>>>>
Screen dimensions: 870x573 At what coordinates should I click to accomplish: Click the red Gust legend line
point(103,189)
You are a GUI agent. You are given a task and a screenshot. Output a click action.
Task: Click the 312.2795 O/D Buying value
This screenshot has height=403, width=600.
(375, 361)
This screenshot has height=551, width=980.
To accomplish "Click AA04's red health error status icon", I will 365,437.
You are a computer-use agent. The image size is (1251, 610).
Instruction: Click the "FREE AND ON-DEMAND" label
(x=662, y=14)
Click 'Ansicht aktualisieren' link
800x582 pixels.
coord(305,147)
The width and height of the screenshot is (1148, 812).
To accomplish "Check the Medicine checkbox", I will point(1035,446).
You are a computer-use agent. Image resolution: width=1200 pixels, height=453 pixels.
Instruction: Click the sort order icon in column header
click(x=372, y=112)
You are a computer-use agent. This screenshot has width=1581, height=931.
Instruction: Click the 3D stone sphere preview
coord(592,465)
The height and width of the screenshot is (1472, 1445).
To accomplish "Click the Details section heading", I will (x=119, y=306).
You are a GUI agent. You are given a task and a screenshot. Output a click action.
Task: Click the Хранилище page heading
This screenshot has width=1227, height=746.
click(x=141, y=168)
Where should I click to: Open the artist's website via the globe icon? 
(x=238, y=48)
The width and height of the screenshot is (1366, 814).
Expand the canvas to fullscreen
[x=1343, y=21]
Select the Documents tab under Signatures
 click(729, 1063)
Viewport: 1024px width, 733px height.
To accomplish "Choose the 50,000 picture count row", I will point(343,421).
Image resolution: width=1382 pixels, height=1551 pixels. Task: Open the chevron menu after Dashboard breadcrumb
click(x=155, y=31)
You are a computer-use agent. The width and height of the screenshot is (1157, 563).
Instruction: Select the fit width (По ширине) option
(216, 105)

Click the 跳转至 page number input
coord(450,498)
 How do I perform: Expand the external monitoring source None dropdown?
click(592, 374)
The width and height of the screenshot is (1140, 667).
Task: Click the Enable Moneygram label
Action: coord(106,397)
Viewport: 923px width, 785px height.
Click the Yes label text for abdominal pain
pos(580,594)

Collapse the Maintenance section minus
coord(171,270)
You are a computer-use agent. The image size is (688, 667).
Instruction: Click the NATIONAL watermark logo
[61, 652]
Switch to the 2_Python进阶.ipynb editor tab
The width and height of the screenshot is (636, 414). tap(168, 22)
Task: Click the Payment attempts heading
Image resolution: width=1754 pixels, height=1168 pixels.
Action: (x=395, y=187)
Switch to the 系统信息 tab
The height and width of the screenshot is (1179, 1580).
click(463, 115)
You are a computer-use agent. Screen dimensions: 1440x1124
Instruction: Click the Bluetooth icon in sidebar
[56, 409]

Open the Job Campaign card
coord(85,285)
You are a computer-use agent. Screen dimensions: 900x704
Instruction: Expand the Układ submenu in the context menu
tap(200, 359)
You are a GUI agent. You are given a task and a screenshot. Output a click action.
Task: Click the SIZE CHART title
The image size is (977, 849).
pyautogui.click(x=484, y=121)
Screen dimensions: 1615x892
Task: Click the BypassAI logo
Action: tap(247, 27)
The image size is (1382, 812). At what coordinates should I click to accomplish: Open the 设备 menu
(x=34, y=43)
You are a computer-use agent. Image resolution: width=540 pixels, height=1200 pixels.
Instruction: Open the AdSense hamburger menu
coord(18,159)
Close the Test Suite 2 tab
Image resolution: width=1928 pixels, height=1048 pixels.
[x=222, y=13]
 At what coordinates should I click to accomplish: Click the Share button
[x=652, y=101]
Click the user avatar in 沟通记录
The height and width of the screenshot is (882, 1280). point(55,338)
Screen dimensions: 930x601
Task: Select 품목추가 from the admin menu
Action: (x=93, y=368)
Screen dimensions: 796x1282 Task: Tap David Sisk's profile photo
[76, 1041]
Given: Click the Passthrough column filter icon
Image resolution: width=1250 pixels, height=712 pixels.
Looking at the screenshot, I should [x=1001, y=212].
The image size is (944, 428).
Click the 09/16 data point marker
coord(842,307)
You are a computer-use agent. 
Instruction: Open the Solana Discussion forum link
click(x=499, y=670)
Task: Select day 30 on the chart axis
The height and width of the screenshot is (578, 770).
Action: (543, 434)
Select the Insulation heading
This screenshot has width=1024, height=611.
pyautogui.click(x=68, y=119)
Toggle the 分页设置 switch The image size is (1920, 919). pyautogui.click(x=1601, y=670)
<<<<
**Task brief:**
Show the lines in the entries above that include the string "will".

**Expected output:**
To accomplish "Click AA04's red health error status icon", I will 365,437.
To accomplish "Check the Medicine checkbox", I will point(1035,446).
To accomplish "Click the Details section heading", I will (x=119, y=306).
To accomplish "Choose the 50,000 picture count row", I will point(343,421).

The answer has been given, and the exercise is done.